* _Raw data_
____________

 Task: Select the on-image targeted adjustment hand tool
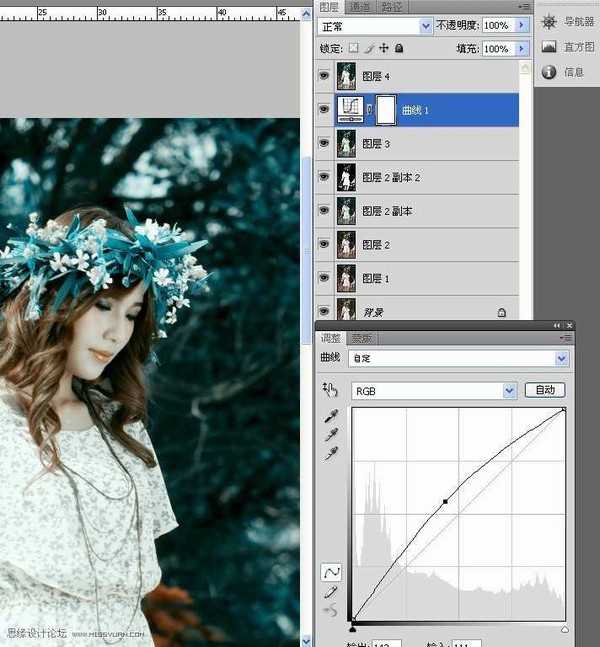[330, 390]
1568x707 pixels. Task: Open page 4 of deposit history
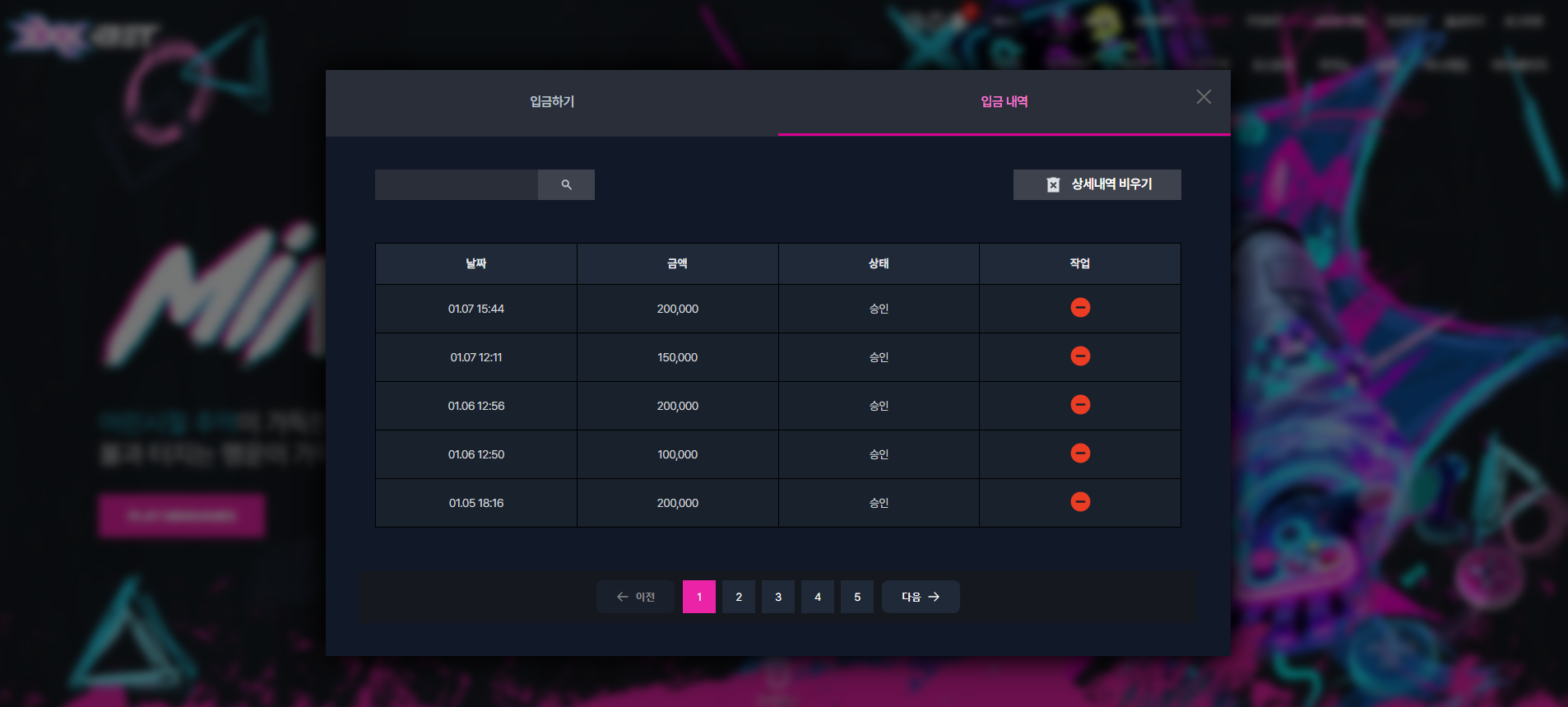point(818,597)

____________

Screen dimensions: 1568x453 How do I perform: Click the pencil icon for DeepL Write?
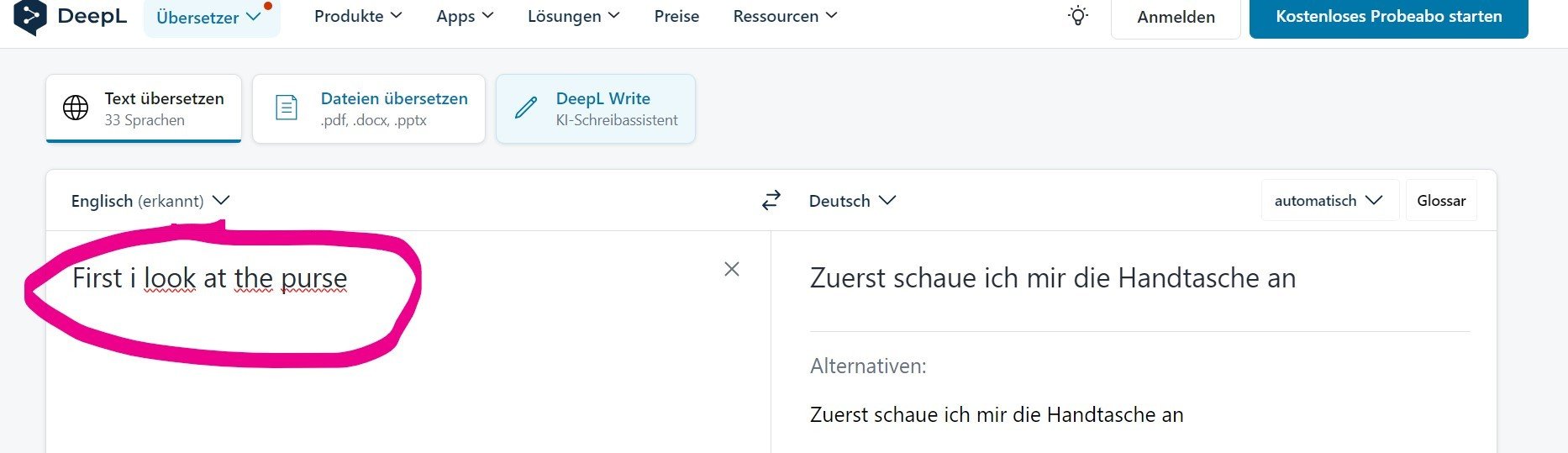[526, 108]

____________

* _Requirement_
Rewrite the material from the line containing "Task: Select the" through the line containing "point(818,597)", requests included, and increase each coordinate in the answers by 68. Leave out the pictures.

* _Final result_
 Task: Select the on-image targeted adjustment hand tool
[398, 458]
1568x707 pixels. Task: Open page 4 of deposit history
point(886,665)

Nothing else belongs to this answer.